If you want to try your hand at adding structured data without bringing in the development team, Google offers a structured data markup tool that makes it easy to markup individual pages.
5. Optimize for Featured Snippets
The best way to stand out in search results is by earning featured snippets. Featured snippets are expanded results that appear in position zero—above the number one result—for relevant queries. Often, featured snippets provide definitions, lists, or tables.
Featured snippets include a link to the page providing the information.
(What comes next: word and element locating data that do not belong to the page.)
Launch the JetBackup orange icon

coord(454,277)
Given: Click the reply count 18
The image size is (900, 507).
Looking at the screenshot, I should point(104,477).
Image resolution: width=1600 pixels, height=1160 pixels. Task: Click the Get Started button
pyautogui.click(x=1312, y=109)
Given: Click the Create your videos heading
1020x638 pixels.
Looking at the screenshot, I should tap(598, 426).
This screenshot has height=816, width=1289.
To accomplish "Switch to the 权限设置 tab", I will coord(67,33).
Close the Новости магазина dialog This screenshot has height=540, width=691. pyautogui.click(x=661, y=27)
They may also include a corresponding image, but the image and the snippet can come from two different sites.
The definition of marketing automation comes from HubSpot, but the image is provided by Pardot.
In testing the impact of featured snippets, HubSpot found that earning a featured snippet increased CTRs by 114%, even when their natural ranking was the number one spot.
The best way to stand out in search results and improve organic click-through rates is to optimize content for featured snippets:
- Determine which keywords populate featured snippets by conducting a depersonalized search for targeted keywords. If a featured snippet appears, consider how you could create a better answer—clearer, more concise, or in more accessible language—in your content to overtake the featured snippet position.
- If there’s no featured snippet, it doesn’t mean Google doesn’t want one. In fact, the number of featured snippets that appear in search results has been growing each year. Consider the user intent of targeted keywords. Does it suggest that users are looking for a distinct answer—a definition, list of options, or step-by-step instructions? If so, provide that answer in your content, and you may generate a new featured snippet.
How to Stand Out in the SERPs
With compelling SEO titles, enticing meta descriptions, descriptive URLs, and expanded search results from structured data markup and featured snippets, you can stand out in the SERPs and improve organic click-through rates. This will lead to increased organic traffic, and it may even lead to higher rankings.
Get started by identifying underperforming pages. Conduct a search for the keywords that populate your result, and see if featured snippets appear. If so, take time to optimize content to overtake that featured snippet, and watch click-through rates soar.